Tim: Why do women meddle in relationships? Men don't care about that.
Wilson: Uh-oh, Tim. You're falling victim to a cultural stereotype. Historically, men have been the primary matchmakers.
Tim: [inquisitive grunt]
Wilson: For example, among the Xhosa Kaffir tribe, a young man's father would choose his first, sometimes even his second, wife in exchange for a sack of barley or a goat.
Tim: I'd hold out for a sack of cash and a Jag.
Wilson: You see, Tim, unlike the ancient matchmakers, who received goods for their services, Jill's motives are much purer. She only wants what's best for Al.
Tim: Yeah, but why does she drag me into it?
Wilson: Who the heck knows? You know women.

Quote from Al

Al: I don't think so, Tim. I would never trade wheel covers for the love of a good woman. And, unlike you, I have never used the show as my personal forum. I would like to say something to my special lady.
Tim: Al, what are you gonna do?
Al: Speak from the heart.
Tim: Al, don't do this. Al! [to Jimmy] It was good to have you on the show. Thanks for coming.
Al: [to camera] Dr. Ilene Markham. I, Albert Borland, would like to spend the rest of my life with you. Will you marry me?
Tim: [chuckles] That's great. Great. That's great. What are you doing?
Al: I'm proposing.
Tim: Are you crazy? He's crazy.
Al: Crazy in love.
Tim: Oh, boy! Aren't you? Aren't we all? That's all the time we have. Klaus, the music, please.

Quote from Mark

Randy: We did a great job on this letter.
Brad: Yeah! Mark's gonna fall for this big time. Oh, here he comes!
Randy: Hey, Mark! You got a letter from the Detroit Pistons.
Mark: I did?
Brad: Yeah.
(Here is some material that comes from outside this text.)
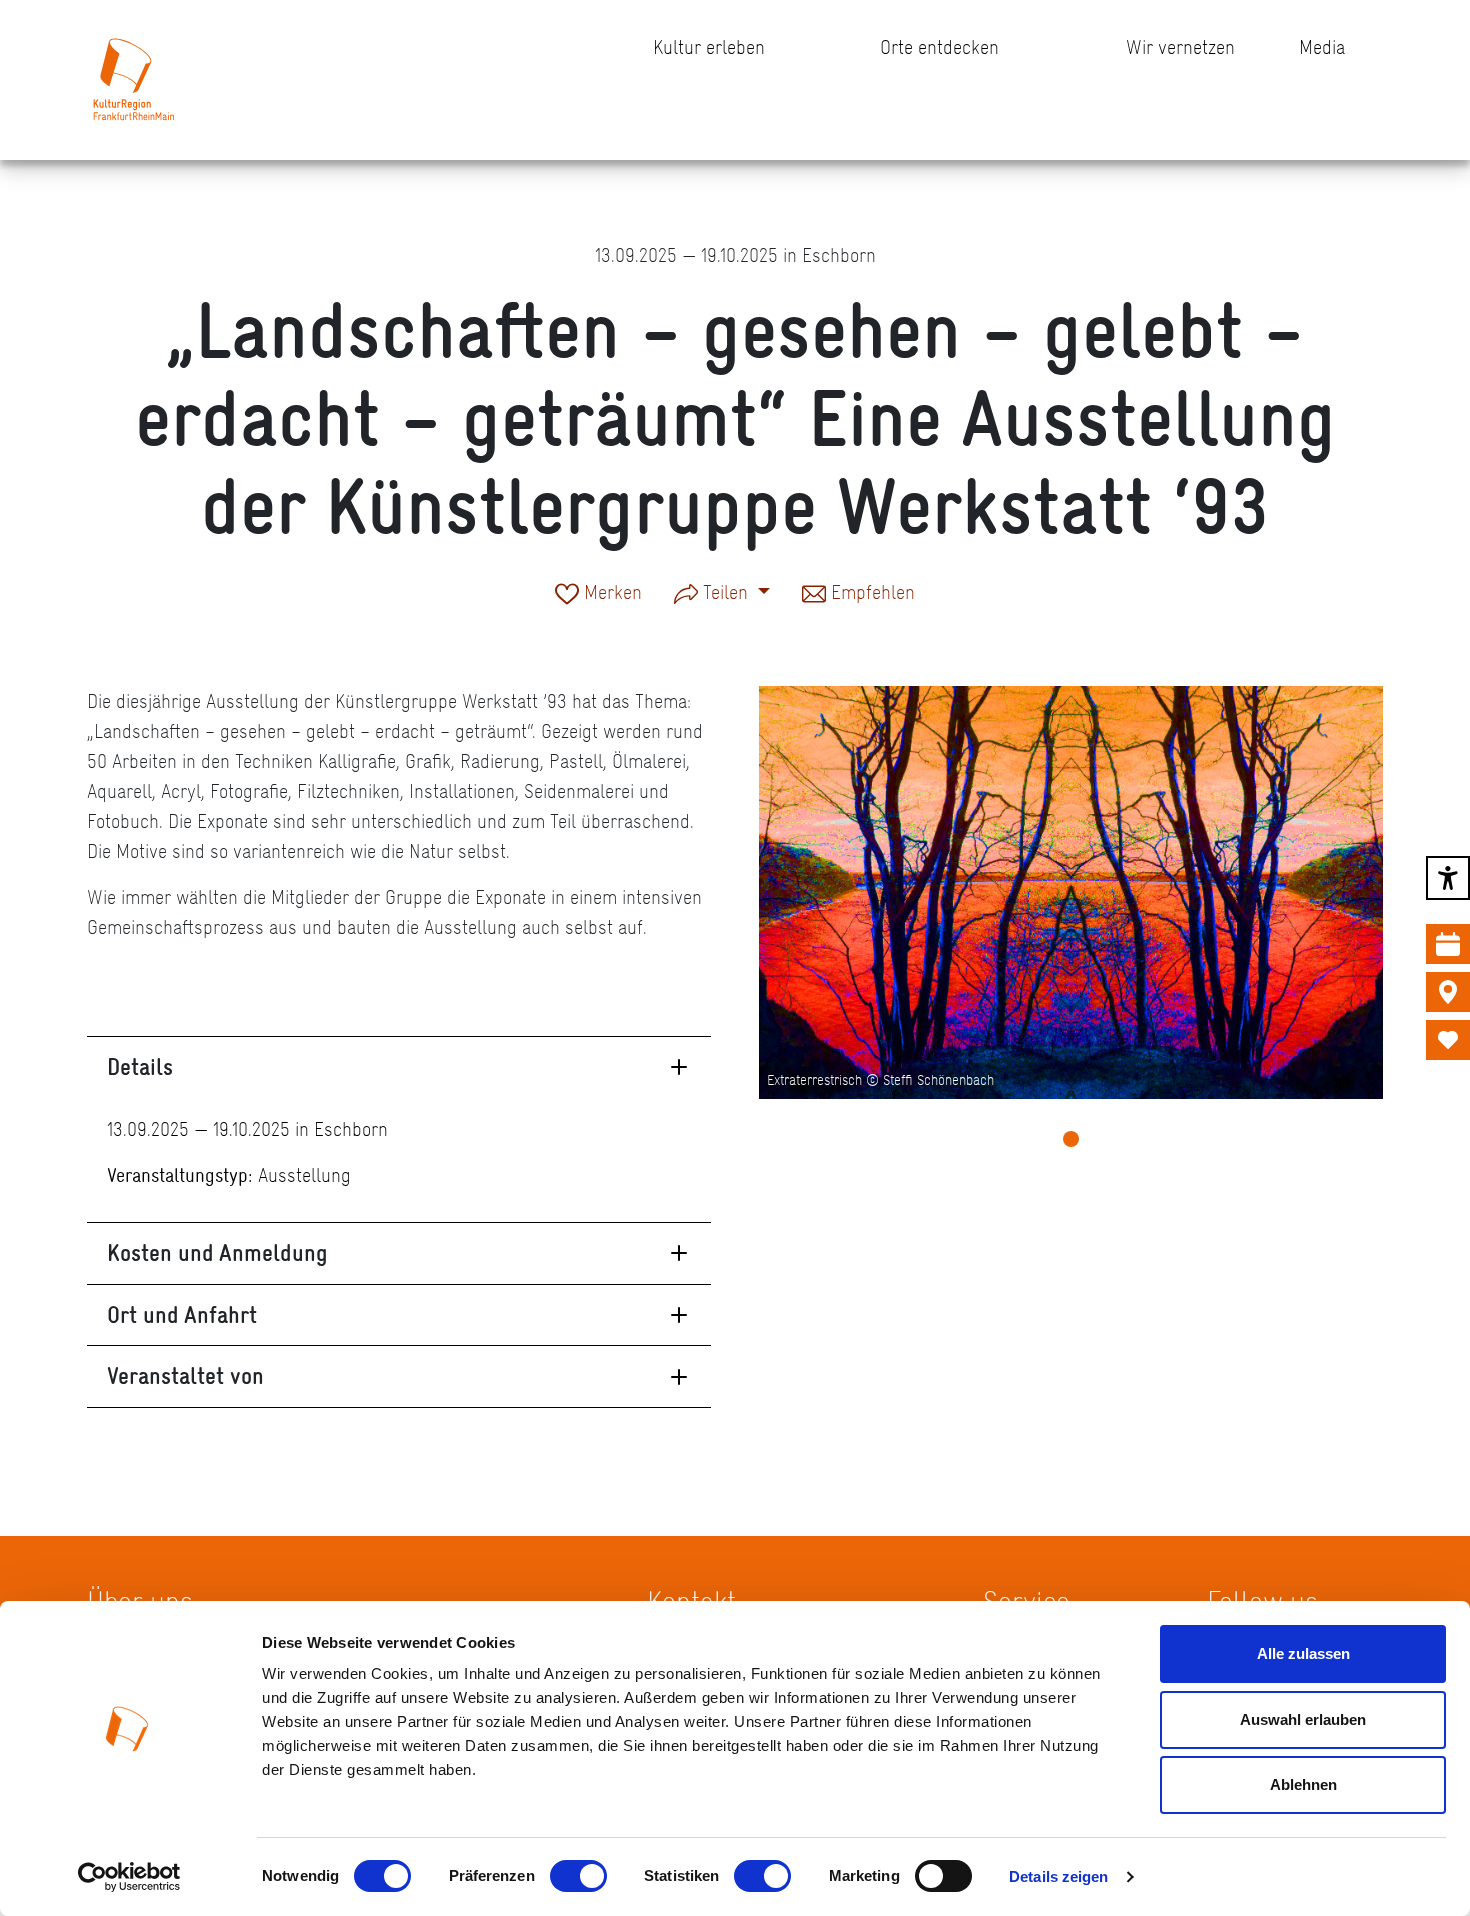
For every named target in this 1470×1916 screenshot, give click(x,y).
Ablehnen (1303, 1784)
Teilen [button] (725, 592)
The return address says it's from Isiah Thomas.
Mark: See? I told you he'd write me back.
Brad: What does it say?
Mark: "Dear Mark. Thank you for your 25 letters. You're my biggest fan."
Brad: Does he say anything else?
Mark: "I can't wait to meet you. Don't tell anybody, but I'm coming to your house Saturday night. P.S. If you're cooking, I love corn on the cob." He's coming to our house!

Quote from Al

Al: Oh, gosh, it's seven already? I better call the bingo hall, tell 'em I'm running late.
Jill: This isn't your usual bingo night.
Al: Well, no, I know. When you're a regular, they do something special for you on your birthday. You get to sit next to the caller and use your age as a free space. Tonight, I'm N35. Boy, you know, it just seems like yesterday I was I19.

Quote from Al

Tim: Thank you. Thank you all, and welcome once again to Tool Time. I'm your host, Tim "The Tool Man" Taylor, and you all know my assistant, Al "Catch of the Day" Borland. It's Male Hobby Week all this week on Tool Time. And today, Al and I are doing our Tool Time salute... to fishing. You know, hobbies are important to men because they allow us to wind down a bit. I can't speak for everybody, but I work awful hard all week long.
Al: You have another job somewhere, Tim?
Tim: Gosh, darn it. That was funny, Al. It really was. Who's writing your material? An orthodontist? Bite on that one, big worm.

Quote from Tim

Jill: A sense of humor is very important in a relationship. If I didn't have a sense of humor, I never would have been able to stay with Tim.
Ilene: How long have you two been married?
Tim: Ah, it seems like forever. In a good way.
Ilene: Children?
Jill: Yes. We have three delightful boys.
Tim: And who would they be?

Quote from Al

Al: I myself would love a big family.
Ilene: Me too. Although I'm 36 and I worry it's a little late to be getting started.
Al: Oh, no. You have plenty of good childbearing years left.
Ilene: It's not only that. You know, it's the whole process. I mean, first you have to meet somebody, then you have to date, see if the chemistry's right. I just wish there was a way to cut right through all that.
Al: So do I.
Ilene: You do?
Al: You know, I... I wouldn't want to be too forward, but I... I would love to be the father of your children.
Tim: Do you mind if we eat first?

Quote from Tim

Jill: So, Al, what did you wish for?
Al: Oh, no. No, no, Jill. I couldn't tell you that or it won't come true.
Tim: What are you, Al? Seven? Eight now?
Al: Sorry, Tim. It's just that I'm a little superstitious about those things.
Tim: Yeah? Well, if you don't tell us what you wished for, you're not getting your present.
Al: Well, if you must know, I... I wished for a wife.
Tim: Hey! Perfect! That's what we got ya! Just don't over-inflate her.

Quote from Tim

Jill: Tim, knock it off. Al has a very good chance of getting his wish. In fact, I might have somebody to introduce you to.
Al: Really?
Tim: Back the lonely-heart mobile up.